Jihad Azour (JA): “The increase in tension will clearly increase uncertainty, which will be a negative development for any economy. It is important that certain measures were taken [in Iran] to preserve stability on the economic and financial side. The reunification of exchange rates that happened recently was in the right direction. [In April, Iran unified official and free-market exchange rates but the Iranian rial plunged to a record low against the US dollar in the free market after Trump announced his withdrawal from the Iran accord on May 8.] “The level of trade between Iran and the [Gulf Cooperation Council] GCC countries is fairly limited and in certain countries non-existent but any increase in regional tension and uncertainty could have an effect on investor sentiment.”

TAW: The IMF’s latest report, released in early May, forecasted economic recovery in both oil-exporting and oil-importing economies this year and next. It also warned that deeper reforms were necessary to create jobs. What are your biggest worries?

JA: “Clearly the outlook is improving. It offers an opportunity to maintain the reform drive. It doesn’t give [governments] the time to relax and to delay reforms. The current recovery that we are seeing in the region, and the global improvement in the outlook, provide the background and the right environment for countries in the region to accelerate their reform agenda.

“We recognise that there will be some challenges or risks for the outlook for this year. For example, interest rates may go up… and this needs to be taken into consideration, especially for [oil-importing] countries with high levels of debt.

“The evolution of the oil price [which has risen to around $75 a barrel from less than $30 in early 2016] can allow importers to accelerate reform of subsidies. The same is true of geopolitical clouds that could have an impact on investor sentiment and should be an incentive for governments to enact reforms to keep their attractiveness.”

TAW: Can reforms such as slashing energy subsidies and shrinking public sector jobs lead to rising frustration and short-term pain?

JA: “This year the context is better than last year or the years before because of the improvement in economic activities and outlook. Therefore, it’s easier to pursue those reforms than two years ago when the level of growth was slower.
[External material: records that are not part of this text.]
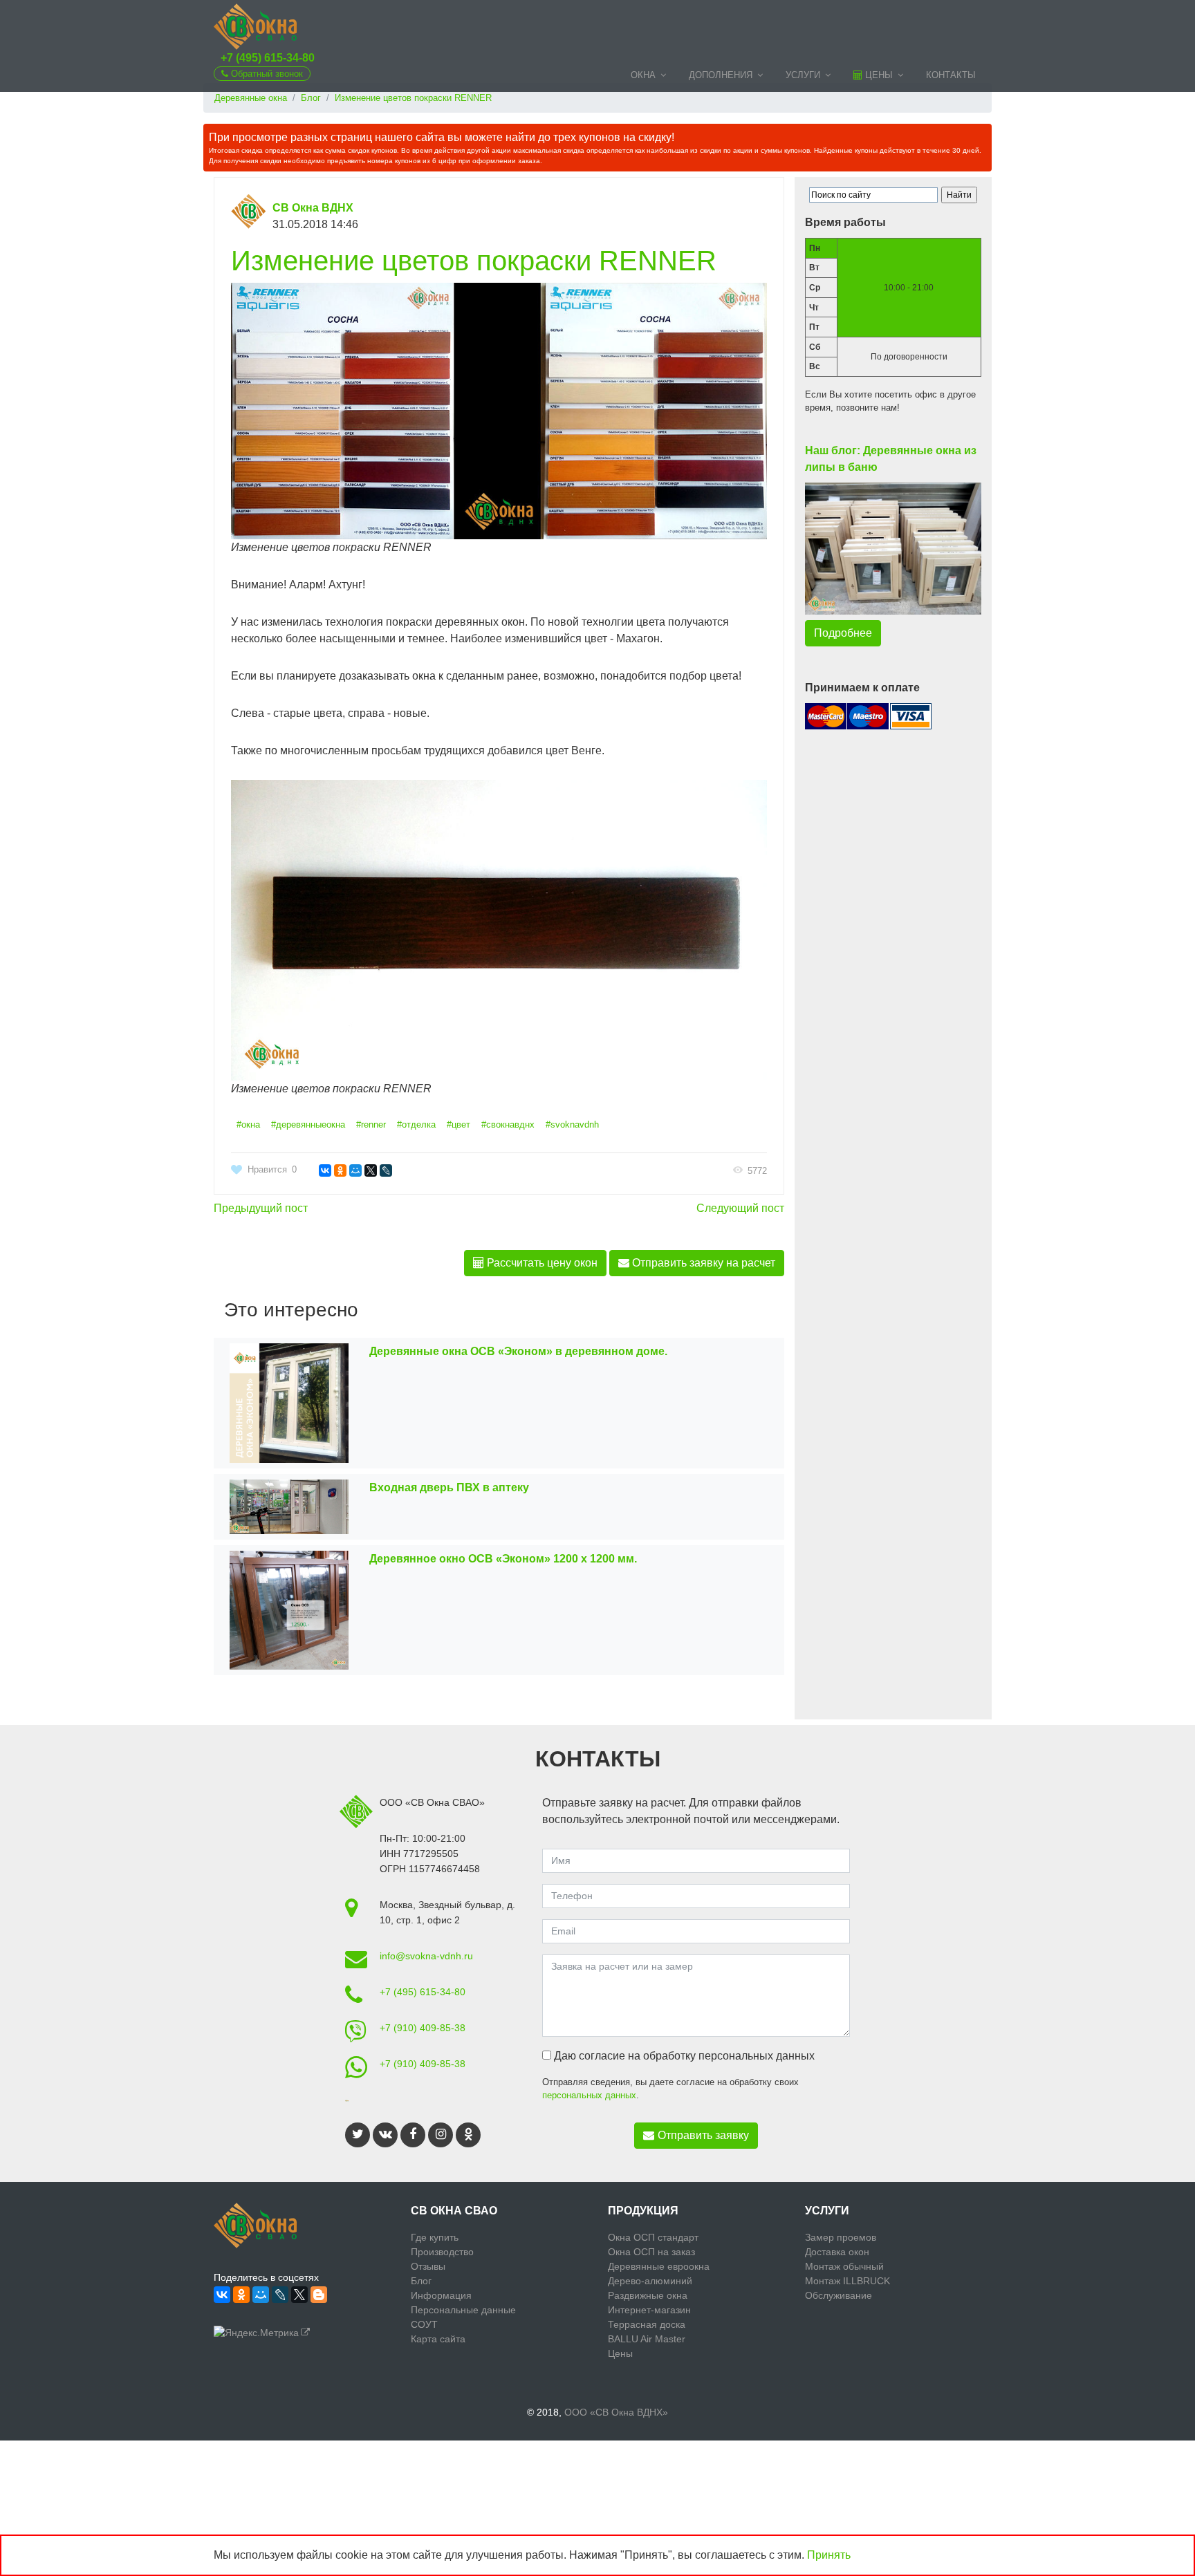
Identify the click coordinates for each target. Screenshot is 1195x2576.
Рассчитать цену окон (541, 1263)
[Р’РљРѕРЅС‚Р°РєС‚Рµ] (325, 1170)
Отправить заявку (703, 2135)
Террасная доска (646, 2324)
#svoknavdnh (572, 1124)
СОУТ (424, 2324)
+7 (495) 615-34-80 (268, 58)
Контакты (951, 75)
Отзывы (428, 2266)
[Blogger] (319, 2294)
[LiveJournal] (386, 1170)
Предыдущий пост (261, 1208)
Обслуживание (838, 2295)
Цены (877, 75)
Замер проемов (840, 2237)
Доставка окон (837, 2251)
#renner (371, 1124)
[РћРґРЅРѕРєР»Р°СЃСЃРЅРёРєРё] (340, 1170)
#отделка (416, 1124)
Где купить (434, 2237)
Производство (442, 2251)
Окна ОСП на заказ (651, 2251)
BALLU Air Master (646, 2338)
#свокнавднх (508, 1124)
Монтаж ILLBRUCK (847, 2280)
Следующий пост (740, 1208)
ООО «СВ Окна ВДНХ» (616, 2412)
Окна (643, 75)
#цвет (458, 1124)
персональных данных (589, 2095)
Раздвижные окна (647, 2295)
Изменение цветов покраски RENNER (473, 260)
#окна (248, 1124)
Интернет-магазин (649, 2309)
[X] (370, 1170)
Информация (441, 2295)
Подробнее (843, 633)
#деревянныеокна (308, 1124)
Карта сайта (438, 2338)
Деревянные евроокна (659, 2266)
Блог (421, 2280)
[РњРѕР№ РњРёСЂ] (355, 1170)
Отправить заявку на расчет (702, 1263)
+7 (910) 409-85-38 (422, 2027)
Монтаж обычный (844, 2266)
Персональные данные (463, 2309)
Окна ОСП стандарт (653, 2237)
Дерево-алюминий (650, 2280)
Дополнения (720, 75)
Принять (829, 2555)
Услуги (803, 75)
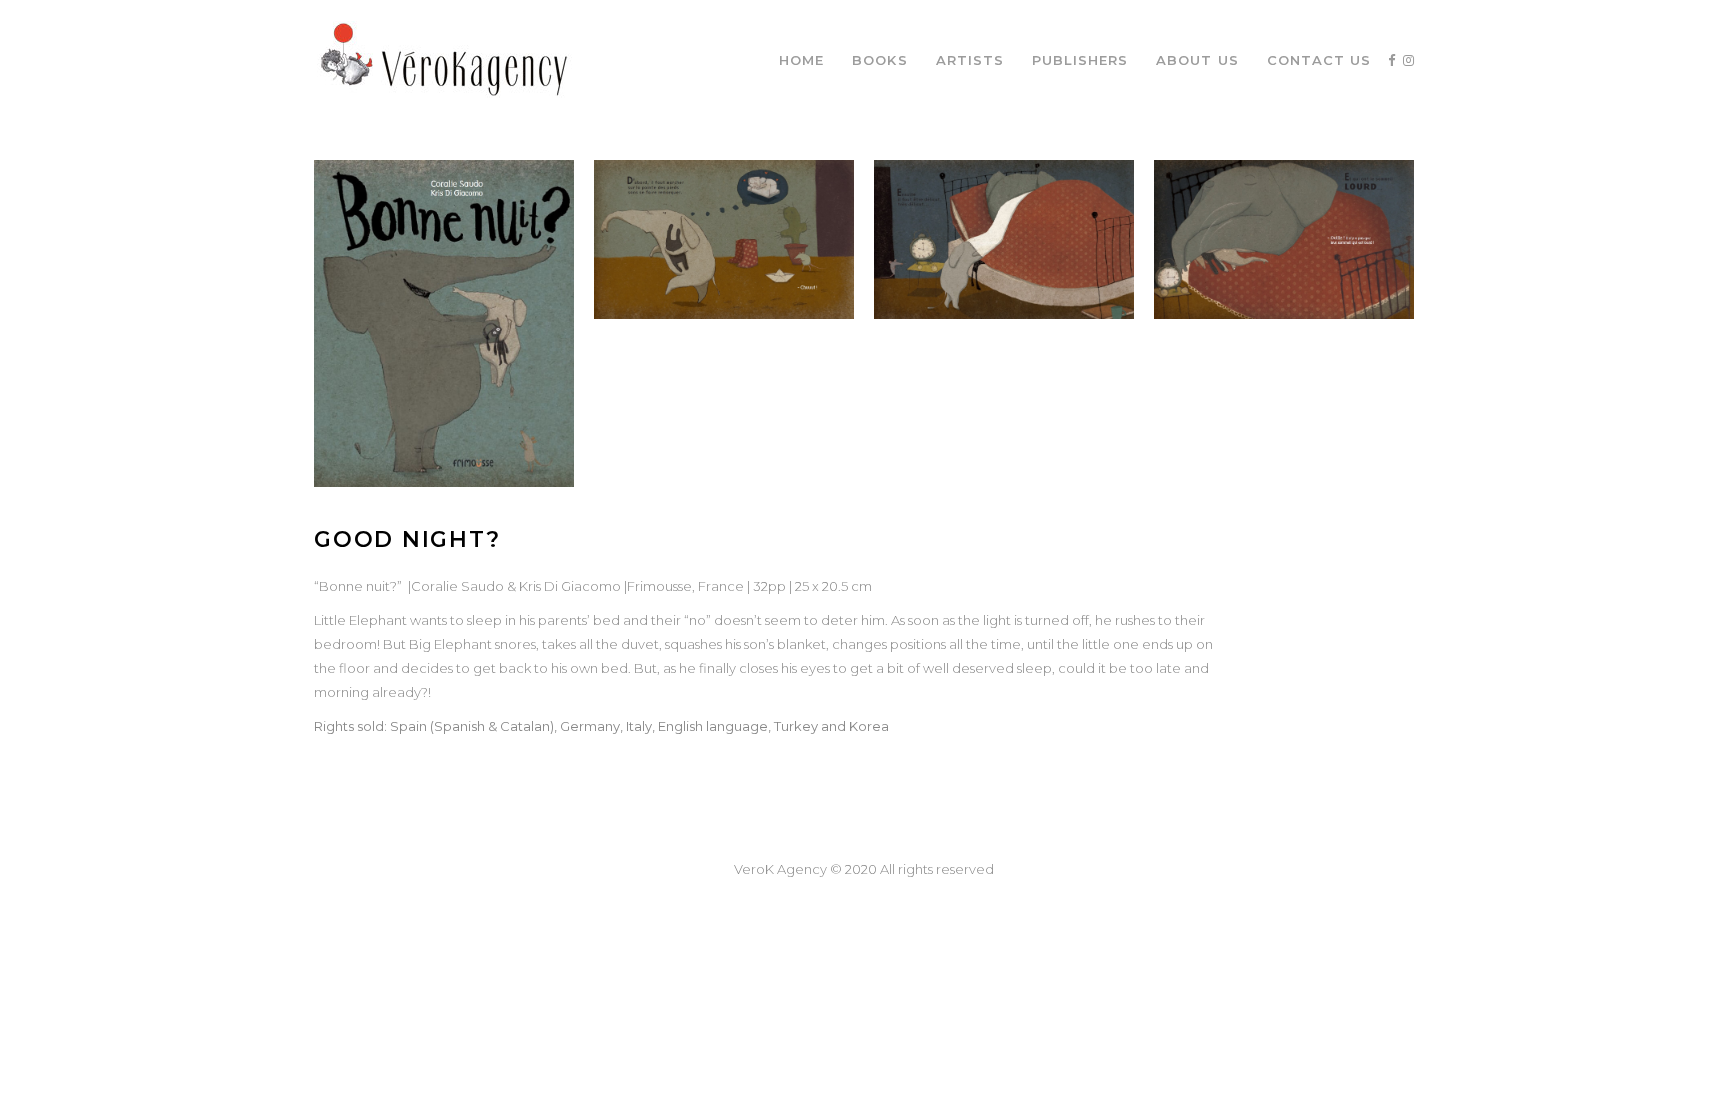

“The second important element is when you do a comprehensive reform programme, the tendency is to have a faster payback. Take the examples of Egypt or Morocco, which enacted more than one reform at a time and their economies have jump-started again.

“I think it is important to recognise there will be short-term pain but the commitment to reform can shorten the period of adjustment while the current outlook that is turning positive gives a better background for countries to pursue their reform agenda.”

TAW: What do you think about Saudi Arabia’s ambitious reforms?

JA: “The reform programme that [the Saudis] have come up with is the right mix of reforms. The key is implementation and commitment to deliver on it. I think what is important now is not to be complacent because the oil price went up. There is always a challenge whenever you have a rise in the oil price to go back to the old cycle of boom and bust.”

TAW: How is the region faring in terms of improving transparency and governance?

JA: “There is progression. Some countries are already making initiatives on that but there is a long way to go. If you look at education, the region is not performing well compared to benchmarks and, if the region wants to attract more investment, it has to accelerate the reforms on that front.

“There is still some way to go in terms of fighting corruption, in terms of improving government services as well as increasing transparency. I think there is a recognition of the importance of those elements but still there are certain steps to be made and important ones.”

TAW: Are there any other areas of progress?

JA: “Some countries have introduced measures to improve the business environment, access to finance, institutions and bankruptcy laws and to reduce the number of steps to open a company but, as I said, it’s not enough.”

TAW: You have said the region needs to create at least 25 million jobs over the next five years. How can it do this?

JA: “By enabling the private sector is the best fit currently to create jobs. In the past, the public sector tried to compensate for the lack of job creation in the private sector and this didn’t lead to a reduction in unemployment or improvement in public services. Therefore, what is needed today is to enable small and medium-sized enterprises to have the potential to grow and by allow the private sector to play a greater role in terms of infrastructure.

“I think it’s very important to accelerate the pace on that because technology offers an opportunity but also it creates some challenges because some jobs could be destroyed. This is why the emphasis today is to do whatever is required to improve the business environment and accelerate some of the key reforms that provide better access to finance for the private sector.”